*RECORDS FOR PROCESSING*
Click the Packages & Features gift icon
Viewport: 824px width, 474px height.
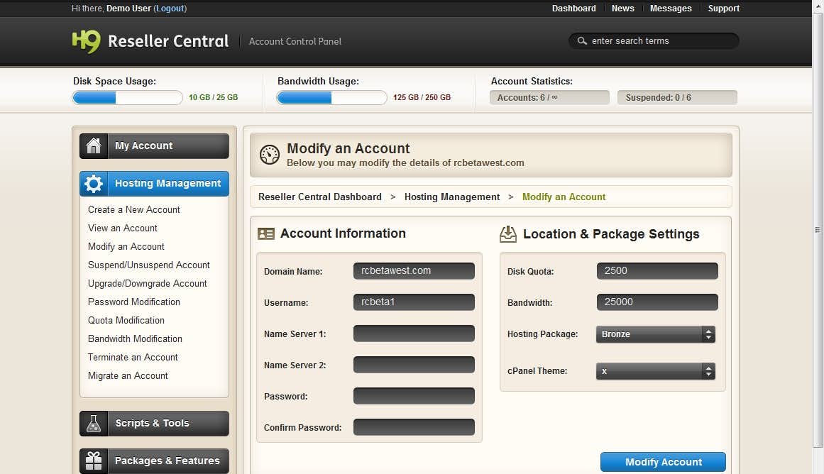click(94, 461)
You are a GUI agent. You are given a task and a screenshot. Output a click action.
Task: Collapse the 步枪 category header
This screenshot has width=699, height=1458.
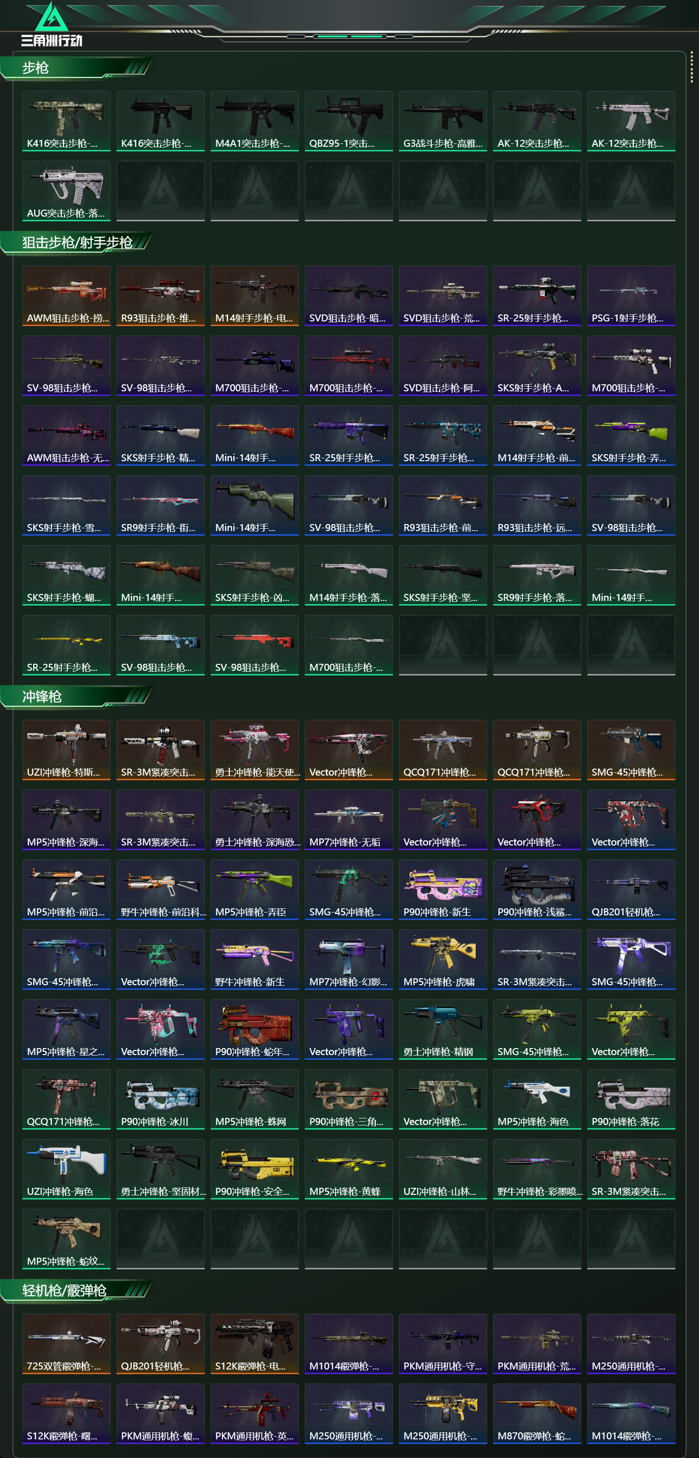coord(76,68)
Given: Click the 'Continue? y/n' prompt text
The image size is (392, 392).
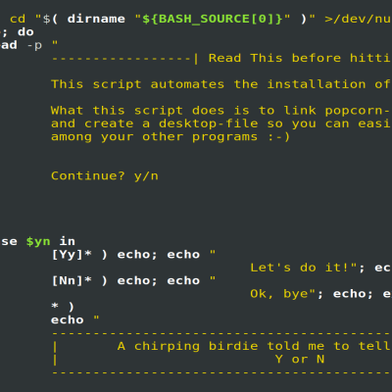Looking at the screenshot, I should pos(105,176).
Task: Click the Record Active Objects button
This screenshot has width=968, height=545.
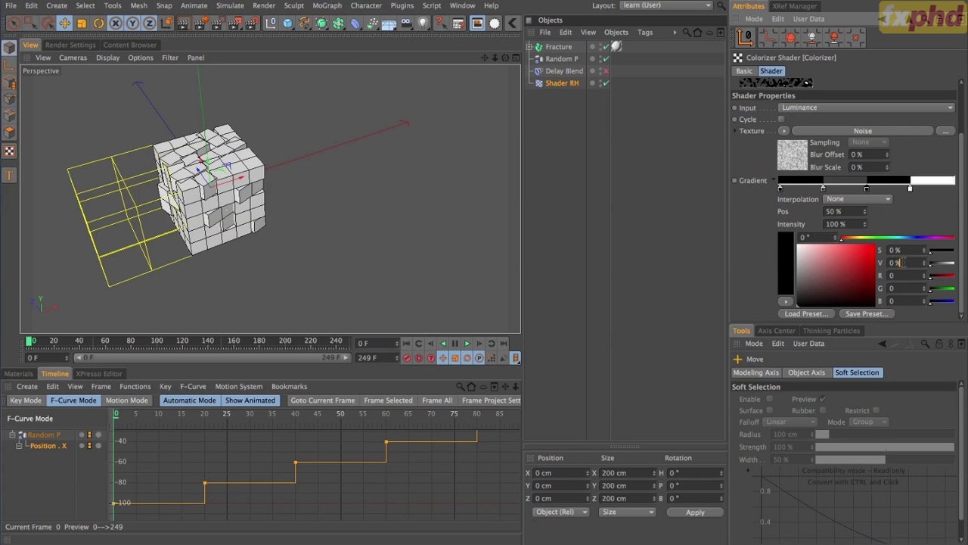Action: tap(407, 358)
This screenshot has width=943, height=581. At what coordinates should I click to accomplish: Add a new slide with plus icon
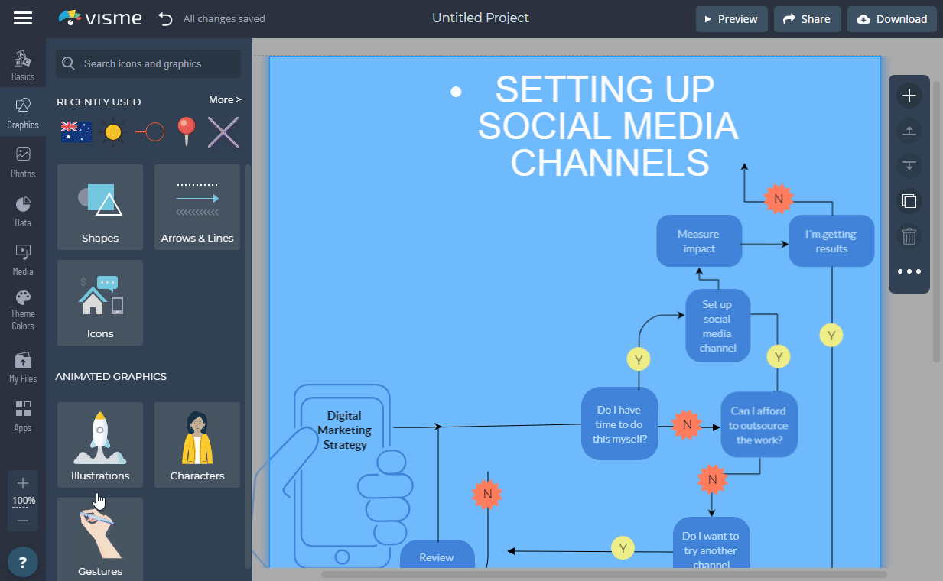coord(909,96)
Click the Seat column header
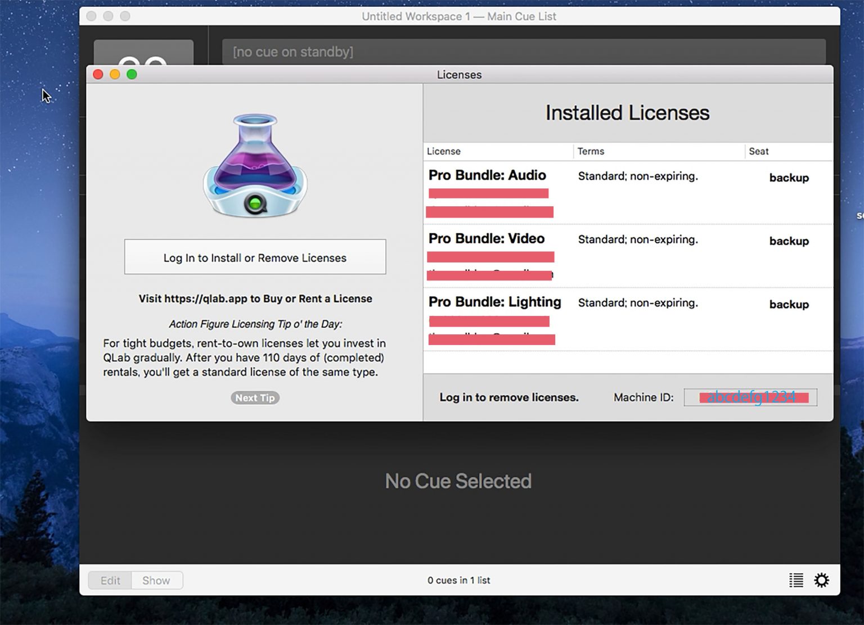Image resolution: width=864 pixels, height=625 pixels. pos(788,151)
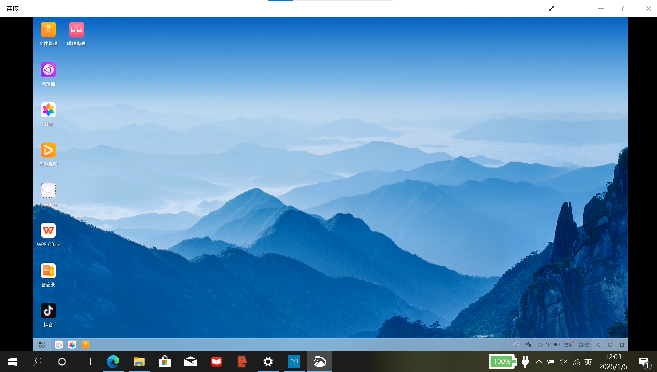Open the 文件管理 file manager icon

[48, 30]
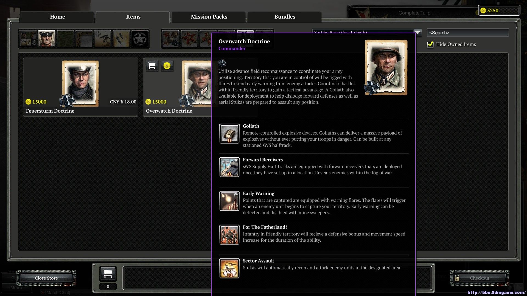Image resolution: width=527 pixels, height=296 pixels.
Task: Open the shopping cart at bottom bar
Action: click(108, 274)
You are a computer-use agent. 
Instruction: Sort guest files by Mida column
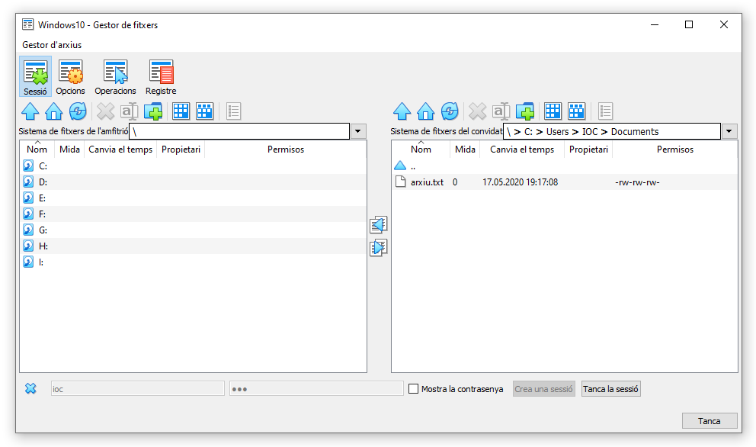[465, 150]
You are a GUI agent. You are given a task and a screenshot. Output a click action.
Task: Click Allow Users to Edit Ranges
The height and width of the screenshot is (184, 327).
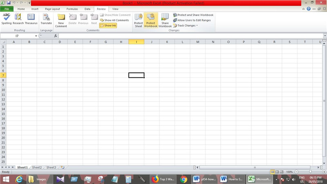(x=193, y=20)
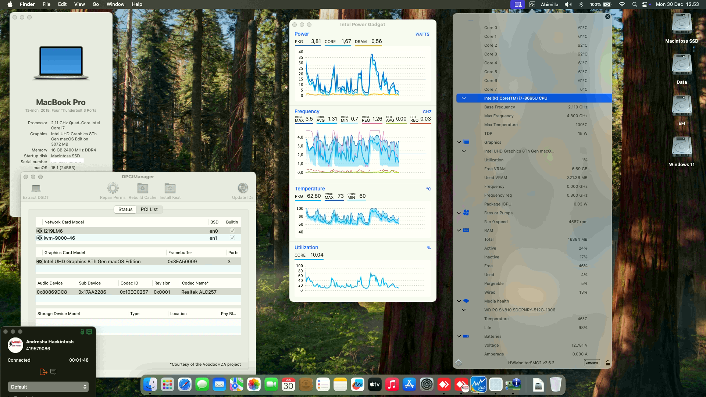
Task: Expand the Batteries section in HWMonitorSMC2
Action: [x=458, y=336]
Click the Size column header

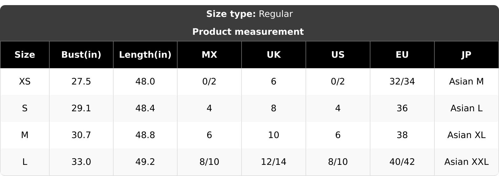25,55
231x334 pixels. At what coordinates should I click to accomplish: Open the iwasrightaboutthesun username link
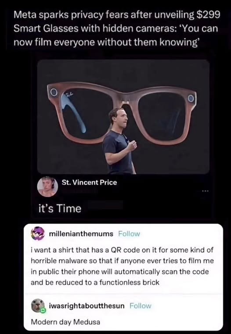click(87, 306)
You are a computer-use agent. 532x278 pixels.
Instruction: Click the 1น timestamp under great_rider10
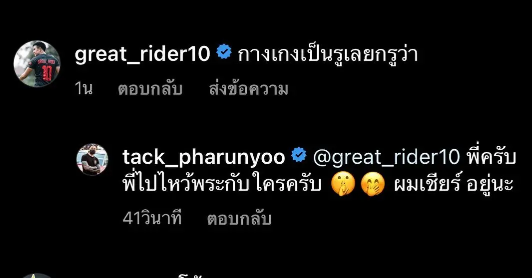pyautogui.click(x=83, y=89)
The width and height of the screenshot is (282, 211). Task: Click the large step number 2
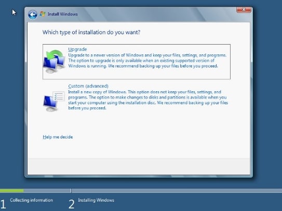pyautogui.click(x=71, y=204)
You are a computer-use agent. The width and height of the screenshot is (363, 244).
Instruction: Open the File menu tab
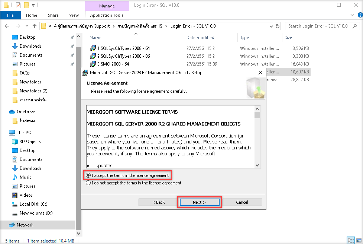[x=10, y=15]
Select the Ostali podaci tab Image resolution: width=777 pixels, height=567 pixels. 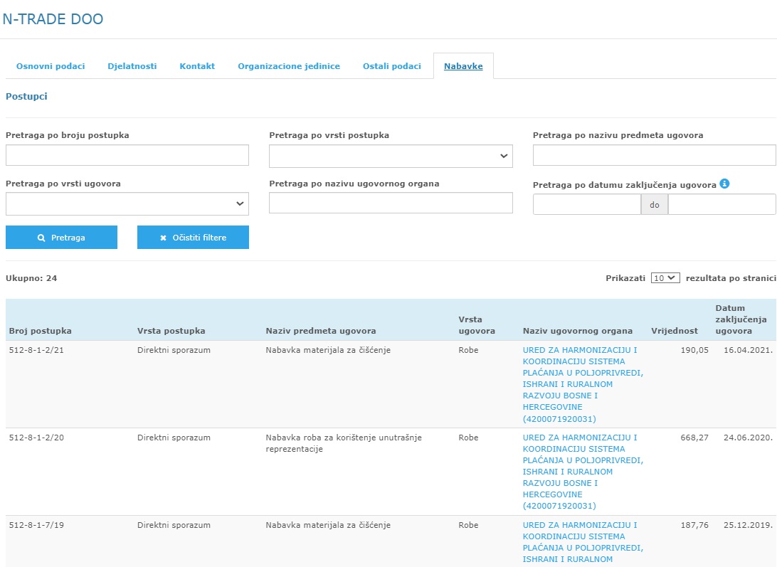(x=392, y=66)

*WORK TO BE COMPLETED*
Can you copy out again, word for word, the rows from their first line through the line containing "Looking at the", including that line, and leave the pictures out?

*EXERCISE RESULT*
Click the Packages & Features gift icon
Viewport: 824px width, 474px height.
click(94, 461)
You are a GUI agent. You are given a task and a screenshot. Output a click action.
Task: Collapse the 步枪 category header
This screenshot has width=699, height=1458.
coord(76,68)
Given: Click the 'Continue? y/n' prompt text
The image size is (392, 392).
Looking at the screenshot, I should pos(105,176).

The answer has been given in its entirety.